Le livre raconte tout de même "cette tristesse d'être passé si près de ma propre mort, émotion énorme que mon cerveau avait mise sous clé pour qu'elle ne tourne pas en panique".
L'homme a un parcours singulier en littérature. Professeur de sciences au lycée, "écrivain du dimanche", il n'a jamais réussi à se faire publier avant ses 48 ans, et "L'Art français de la guerre". Gallimard parie sur lui lors de la rentrée littéraire de 2011.
N'intéresser "plus grand monde
Cette fiction sur un ancien des guerres d'Indochine et d'Algérie obtient le prix Goncourt. Il devance entre autres Sorj Chalandon, qui court encore aujourd'hui après cette récompense.
Le coup de projecteur du prix, suivi d'un retour à un certain anonymat, peut déstabiliser.

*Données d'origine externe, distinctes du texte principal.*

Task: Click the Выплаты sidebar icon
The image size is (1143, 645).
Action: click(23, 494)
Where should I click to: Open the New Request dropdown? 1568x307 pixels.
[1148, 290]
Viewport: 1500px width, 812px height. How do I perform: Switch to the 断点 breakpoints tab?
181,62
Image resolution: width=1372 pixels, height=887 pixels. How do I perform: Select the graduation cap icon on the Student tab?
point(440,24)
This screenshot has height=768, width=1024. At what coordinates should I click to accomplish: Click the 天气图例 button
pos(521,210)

Romain Gary était tellement lassé qu'on ne le lise plus sérieusement, longtemps après son couronnement en 1956, qu'il est reparti à zéro sous un pseudonyme. Ce sera Émile Ajar... qui gagnera le prix Goncourt 1975, cinq ans avant le suicide de l'écrivain.
Yves Navarre, Goncourt 1980, a été lui aussi victime d'un AVC, à 44 ans, puis s'est suicidé dix ans plus tard.

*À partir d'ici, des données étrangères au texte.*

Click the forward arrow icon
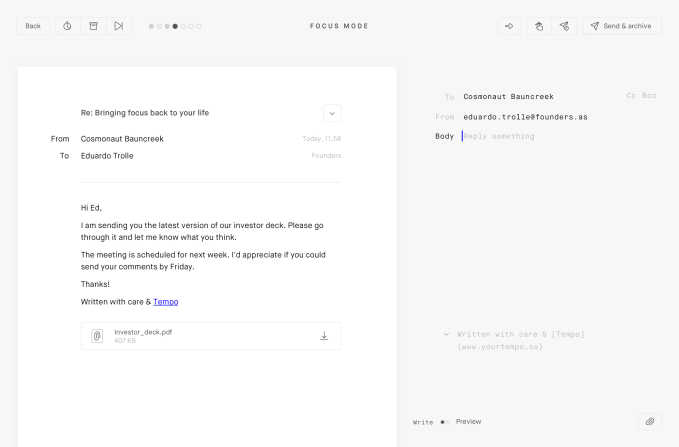 coord(509,25)
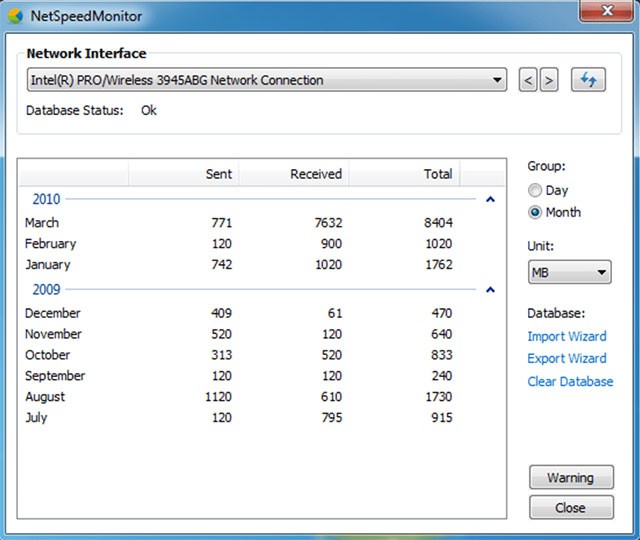The image size is (640, 540).
Task: Click the NetSpeedMonitor app icon in title bar
Action: (15, 16)
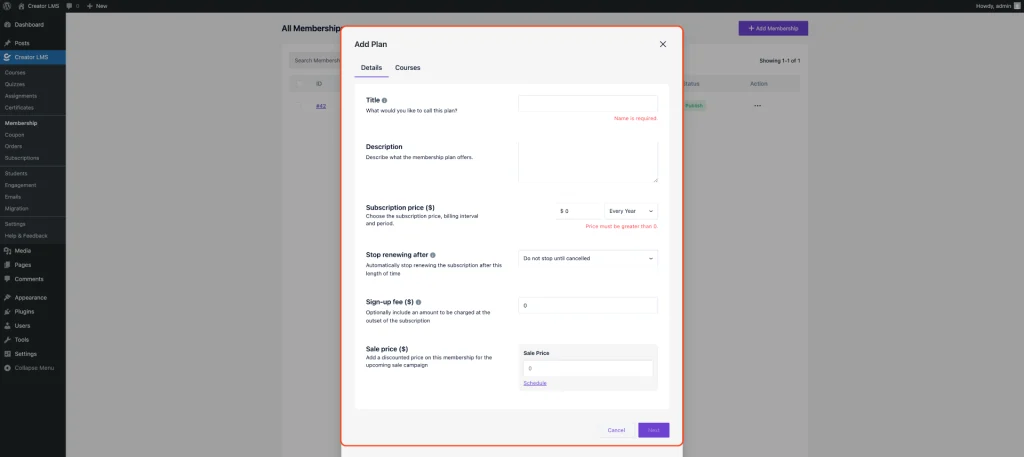Click into the plan Title input field
The image size is (1024, 457).
588,103
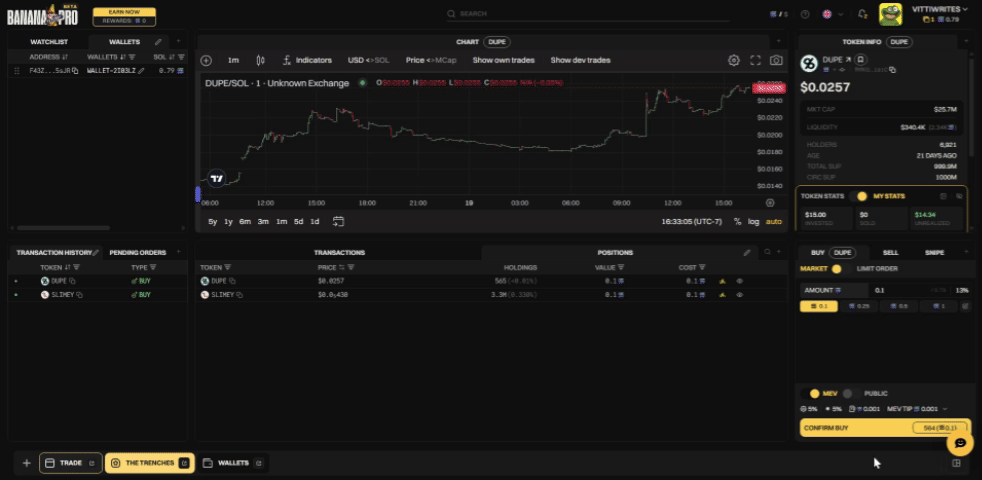
Task: Take a chart snapshot with camera icon
Action: pos(776,60)
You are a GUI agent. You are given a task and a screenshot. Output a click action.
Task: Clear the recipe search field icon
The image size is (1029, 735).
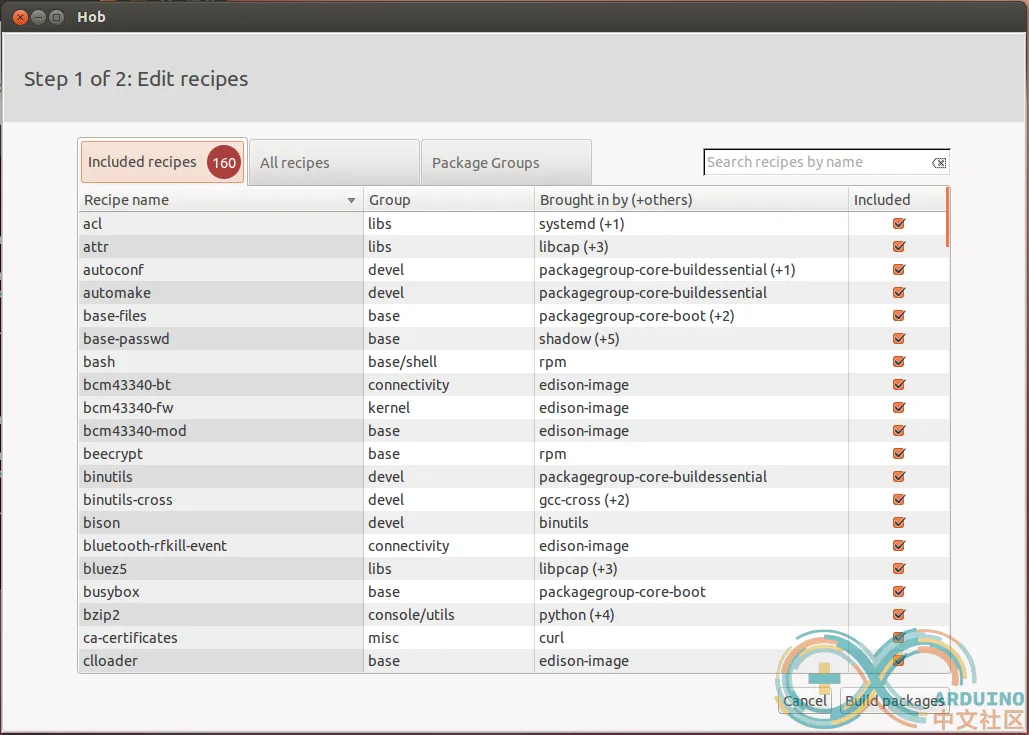[x=939, y=163]
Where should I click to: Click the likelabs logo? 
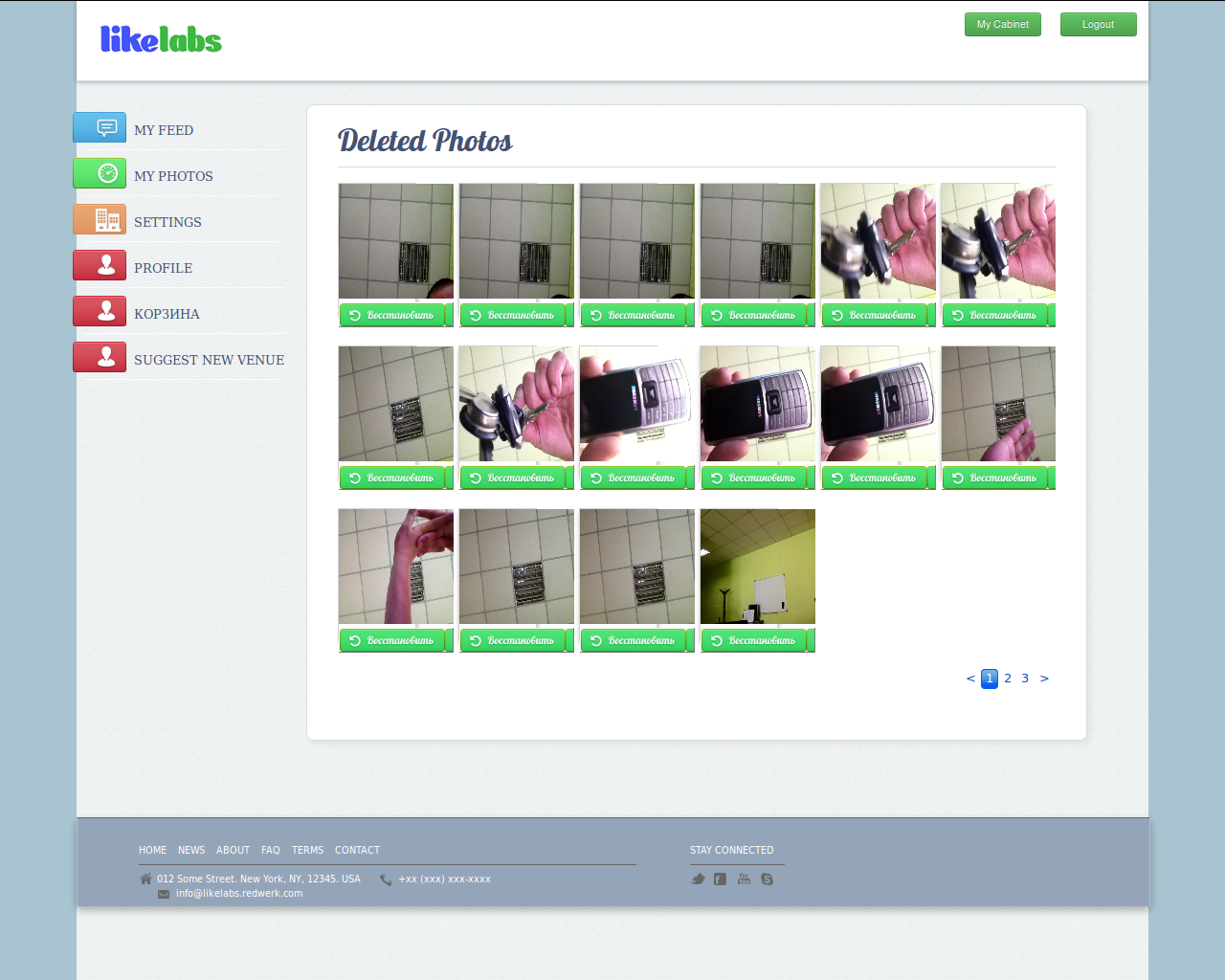point(161,39)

Pascal Lainé, Goncourt 1974, confiait en 2007 au Nouvel Obs que le roman primé l'avait "dévoré" et déplorait de n'intéresser "plus grand monde".
De manière spectaculaire, Jean Carrière, dans "Le Prix d'un Goncourt" en 1987, a raconté sa chute dans la dépression après son prix en 1972.
"J'ai lu ce livre", relève Alexis Jenni. "Carrière explique qu'il n'allait déjà pas très bien, qu'il s'était construit un petit monde en écrivant, et que ce monde a été balayé".
L'intellect reste vif
"Je ne suis pas du tout un écrivain mélancolique, sombre et désespéré", ajoute-t-il. "Pendant 20 ans j'avais écrit sans être publié, en étant toujours refusé. J'ai continué à écrire après. J'ai publié 25 bouquins depuis".
En octobre, c'était "Nous", aux éditions Gallimard, recueil de trois ans de chroniques pour le quotidien La Croix.
En avril, ce sera "Le Naturaliste", une biographie d'un scientifique qu'il admire, le biologiste Francis Hallé, aux éditions Paulsen, et un beau-livre sur la Seconde Guerre mondiale d'un célèbre photographe, "Robert Capa, libérations", aux éditions du Seuil.
Preuve que oui, l'intellect reste vif. Il l'était dès la convalescence, le moment où a démarré son essai sur le cerveau.
"Faire ce bouquin a été une sorte de vérification que tout fonctionnait encore. Je l'ai commencé sur mon lit d'hôpital", se souvient l'auteur. L'éditrice "Marion Muller est une amie très proche, à qui je donnais des nouvelles. Je lui racontais mes hallucinations sur un mode un peu bouffon. C'est elle qui m'a dit que je devrais en faire un livre".